Case Dismissal Was Arbitrary, Capricious, Contrary to Law
WASHINGTON, D.C. – Energy company Dynegy, Inc. stands accused of manipulating markets in a 2015-2016 power auction, costing 6 million southern Illinois ratepayers more than $100 million. But in July, the Federal Energy Regulatory Commission (FERC) dismissed complaints about the company’s market manipulation scheme and the resulting excessive rates based on secret information.
FERC’s action was a brazen violation of the Administrative Procedure Act, and the agency needs to rehear the case, Public Citizen said on Monday in a filing. Nothing in the public record refutes Public Citizen’s original contention that Dynegy manipulated markets and ripped off millions of Illinois consumers.

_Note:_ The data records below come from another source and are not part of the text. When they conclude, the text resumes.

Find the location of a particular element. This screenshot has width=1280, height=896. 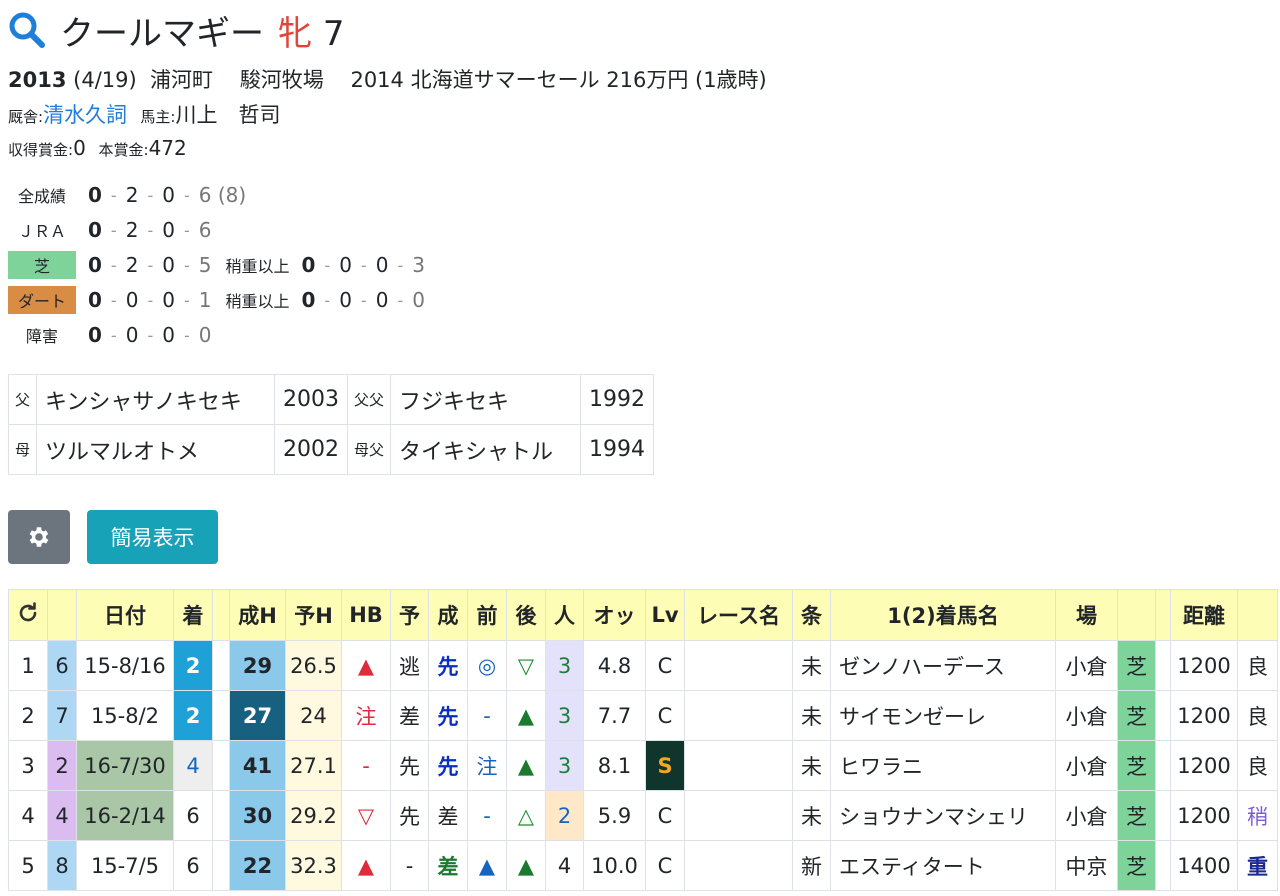

race-date: 15-8/2 is located at coordinates (125, 716).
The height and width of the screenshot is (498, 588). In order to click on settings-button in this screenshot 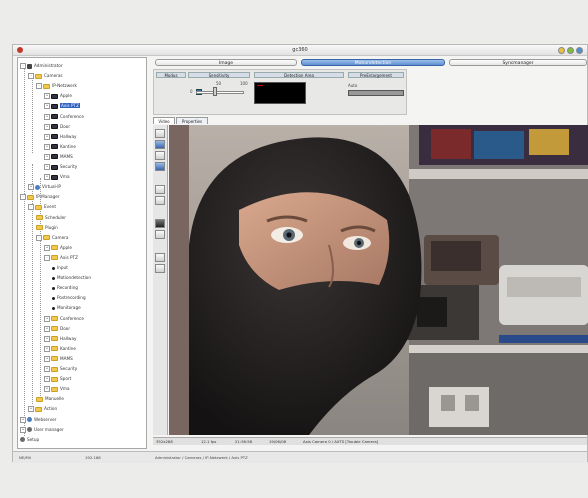, I will do `click(160, 258)`.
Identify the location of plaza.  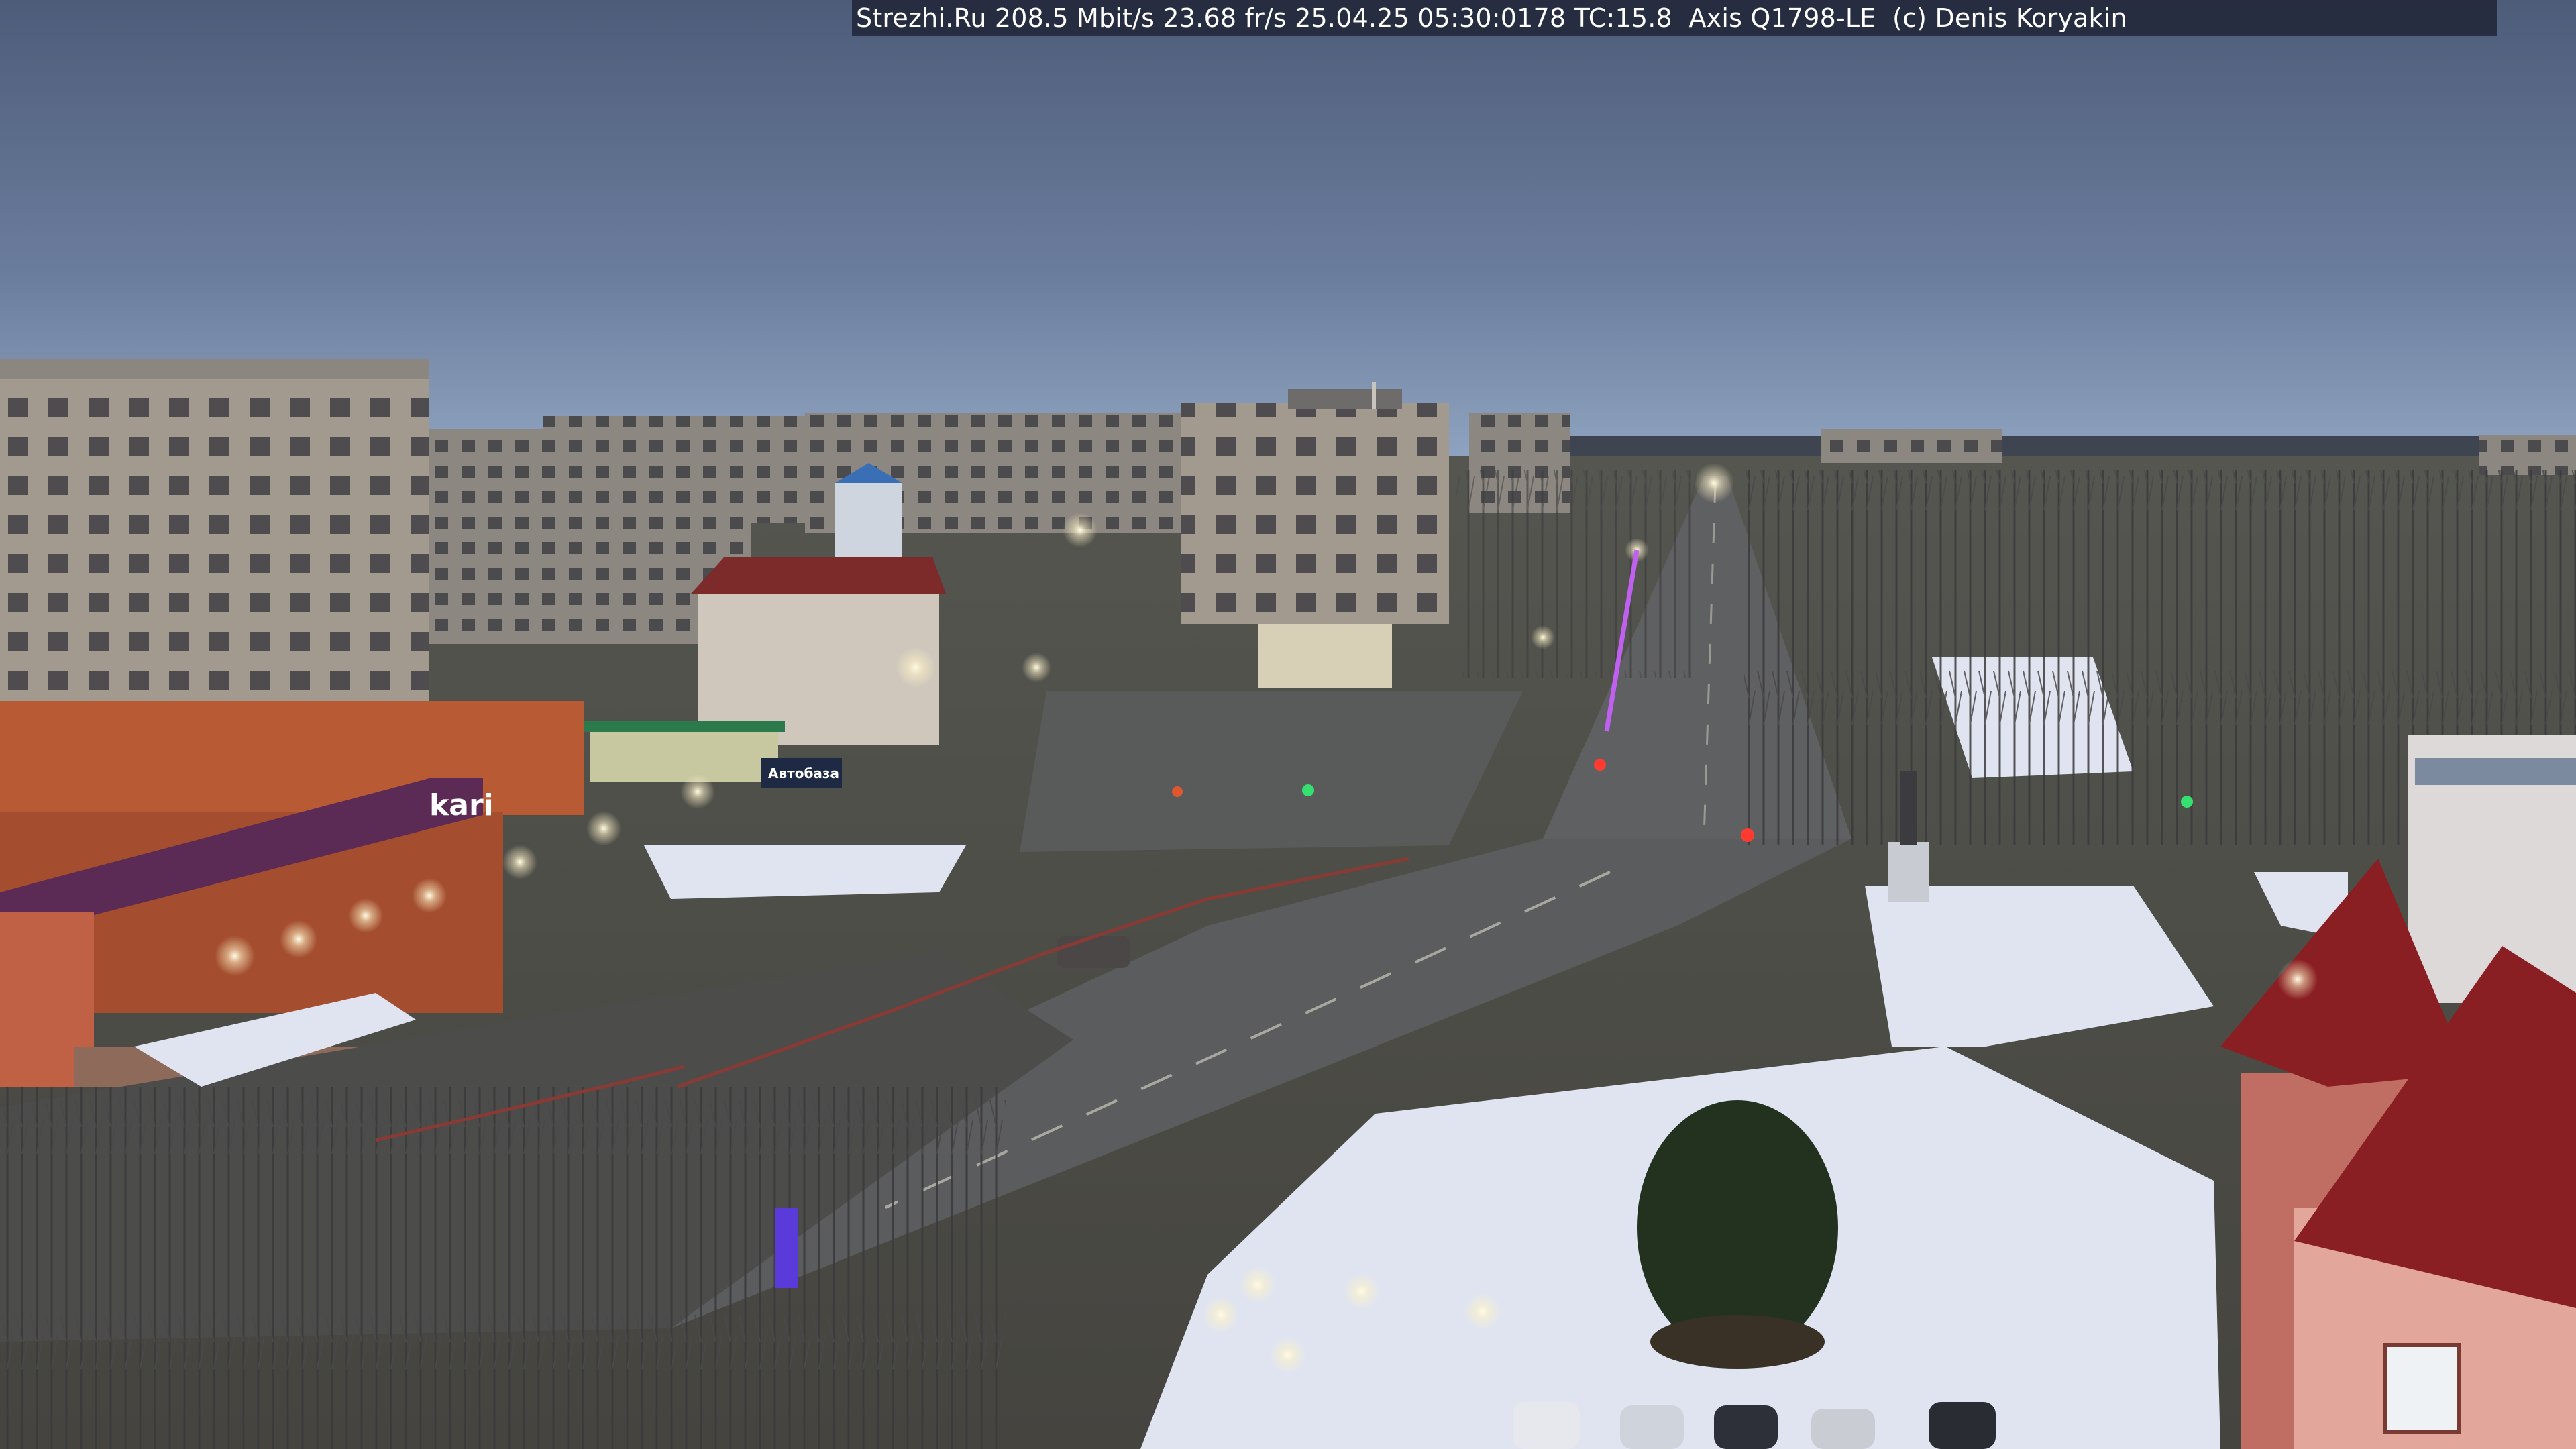
(1271, 772).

“The Commission did not include the evidence from the nonpublic investigation in the record, did not allow the parties to address it, and did not say in even the most general terms what, in its view, that evidence showed. Nor did the Commission address the arguments advanced by the parties as to whether manipulation had occurred,” Public Citizen’s rehearing request reads. “The Commission offered no account of what, in its view, Dynegy had in fact done, or of why that conduct did not amount to manipulation.”

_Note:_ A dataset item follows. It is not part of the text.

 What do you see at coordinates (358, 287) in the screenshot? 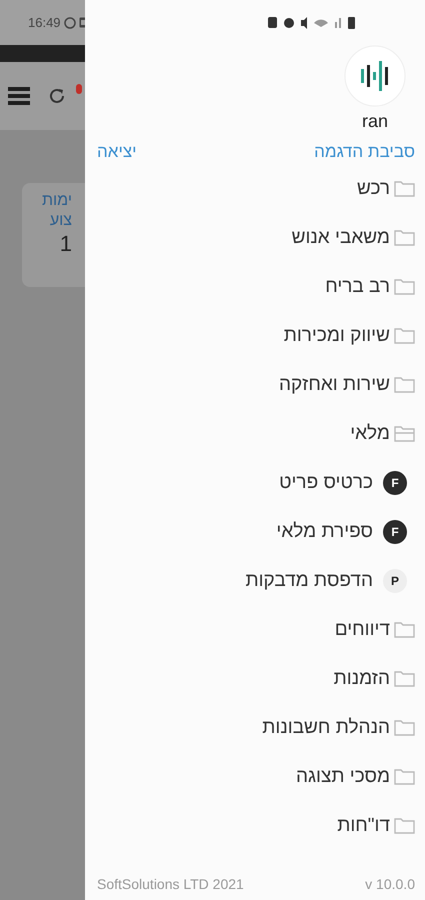
I see `menu-label: רב בריח` at bounding box center [358, 287].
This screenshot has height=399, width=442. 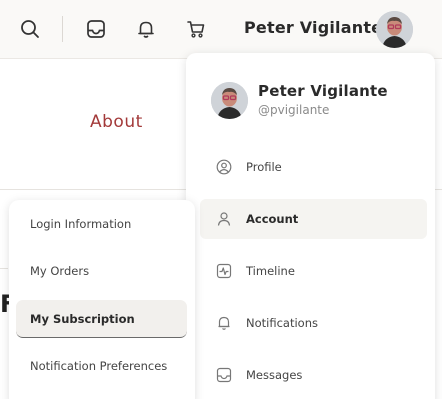 I want to click on menu-item-notifications: Notifications, so click(x=314, y=323).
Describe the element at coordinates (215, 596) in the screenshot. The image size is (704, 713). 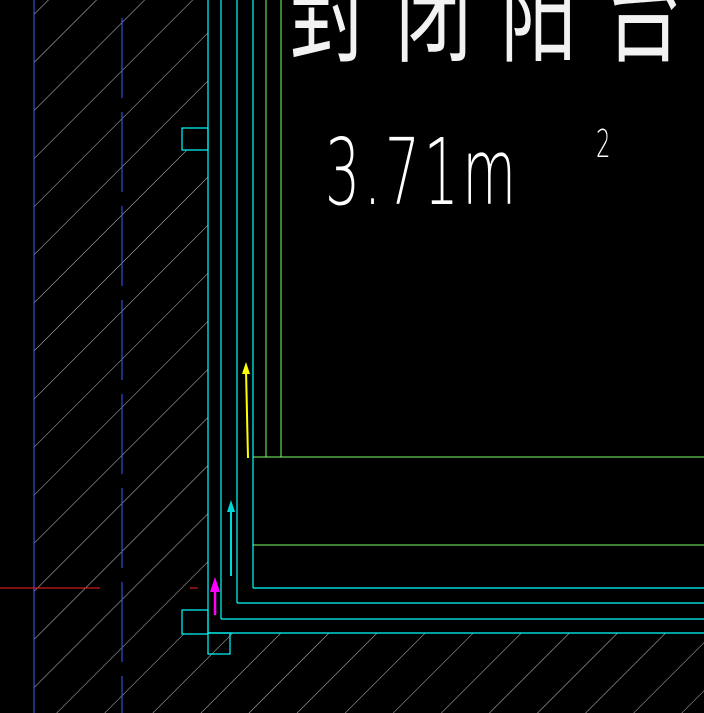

Dynegy’s alleged market manipulation occurred in connection with a Midcontinent Independent System Operator (MISO) Zone 4 auction in 2015-2016, which set electricity rates in southern Illinois. Dynegy had recently acquired several coal plants in Zone 4, effectively giving the company the ability to dictate rates in that zone. The company then inflated market rates in the auction to $150 per megawatt-day – more than 43 times the rates in all other MISO zones and nearly nine times the Zone 4 rate in the previous year.
Public Citizen is asking FERC to rehear the case and, ultimately, establish a process to refund ripped-off Illinois consumers.